**Instructions for the task:** What lines in the following entries hold the word "will"? Copy each one.

#### Provided material

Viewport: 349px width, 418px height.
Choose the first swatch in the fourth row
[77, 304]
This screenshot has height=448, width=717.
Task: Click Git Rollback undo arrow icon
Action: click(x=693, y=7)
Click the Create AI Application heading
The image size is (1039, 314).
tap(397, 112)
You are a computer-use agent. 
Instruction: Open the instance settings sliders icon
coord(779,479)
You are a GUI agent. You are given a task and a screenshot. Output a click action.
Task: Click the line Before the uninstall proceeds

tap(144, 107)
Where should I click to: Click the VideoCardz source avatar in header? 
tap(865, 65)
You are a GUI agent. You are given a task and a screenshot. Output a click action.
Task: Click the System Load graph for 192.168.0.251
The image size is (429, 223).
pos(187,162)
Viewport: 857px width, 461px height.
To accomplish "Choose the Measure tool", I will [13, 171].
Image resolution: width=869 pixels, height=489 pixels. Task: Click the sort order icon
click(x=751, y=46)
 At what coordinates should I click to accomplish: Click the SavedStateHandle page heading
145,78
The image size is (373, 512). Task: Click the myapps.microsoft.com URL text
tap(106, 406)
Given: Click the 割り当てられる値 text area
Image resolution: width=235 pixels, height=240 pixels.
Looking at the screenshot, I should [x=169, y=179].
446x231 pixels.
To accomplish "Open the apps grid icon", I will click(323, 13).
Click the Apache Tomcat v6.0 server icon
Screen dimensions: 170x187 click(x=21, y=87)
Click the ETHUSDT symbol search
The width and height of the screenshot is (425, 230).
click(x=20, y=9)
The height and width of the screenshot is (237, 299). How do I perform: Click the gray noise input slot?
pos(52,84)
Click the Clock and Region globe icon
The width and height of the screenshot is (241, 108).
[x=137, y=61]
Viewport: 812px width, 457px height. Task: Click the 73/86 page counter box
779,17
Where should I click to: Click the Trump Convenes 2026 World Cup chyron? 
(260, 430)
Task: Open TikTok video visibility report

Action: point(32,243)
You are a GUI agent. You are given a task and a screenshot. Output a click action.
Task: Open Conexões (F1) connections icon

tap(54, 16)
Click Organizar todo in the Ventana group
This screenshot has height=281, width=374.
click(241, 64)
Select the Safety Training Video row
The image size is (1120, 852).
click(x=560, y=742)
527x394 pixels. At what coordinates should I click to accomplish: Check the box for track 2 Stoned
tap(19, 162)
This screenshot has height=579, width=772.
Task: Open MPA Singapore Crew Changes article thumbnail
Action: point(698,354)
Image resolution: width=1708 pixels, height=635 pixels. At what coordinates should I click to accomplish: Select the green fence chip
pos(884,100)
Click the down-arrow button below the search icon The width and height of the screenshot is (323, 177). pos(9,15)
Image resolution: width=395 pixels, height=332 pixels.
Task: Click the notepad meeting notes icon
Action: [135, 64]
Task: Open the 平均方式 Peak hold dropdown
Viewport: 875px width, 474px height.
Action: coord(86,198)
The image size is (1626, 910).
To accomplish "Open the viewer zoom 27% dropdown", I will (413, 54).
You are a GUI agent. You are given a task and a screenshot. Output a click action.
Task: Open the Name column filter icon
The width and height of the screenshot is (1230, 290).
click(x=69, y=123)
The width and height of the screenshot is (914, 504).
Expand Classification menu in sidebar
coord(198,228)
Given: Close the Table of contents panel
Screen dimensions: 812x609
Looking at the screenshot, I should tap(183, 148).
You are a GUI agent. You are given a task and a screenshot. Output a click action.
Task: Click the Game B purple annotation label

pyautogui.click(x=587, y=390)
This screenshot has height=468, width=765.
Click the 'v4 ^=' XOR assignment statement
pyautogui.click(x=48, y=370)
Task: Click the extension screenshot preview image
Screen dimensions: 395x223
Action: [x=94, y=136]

########

**Result for this exercise:**
To accomplish "Choose the Measure tool", I will [13, 171].
To accomplish "Open the apps grid icon", I will click(323, 13).
To accomplish "Open the viewer zoom 27% dropdown", I will (413, 54).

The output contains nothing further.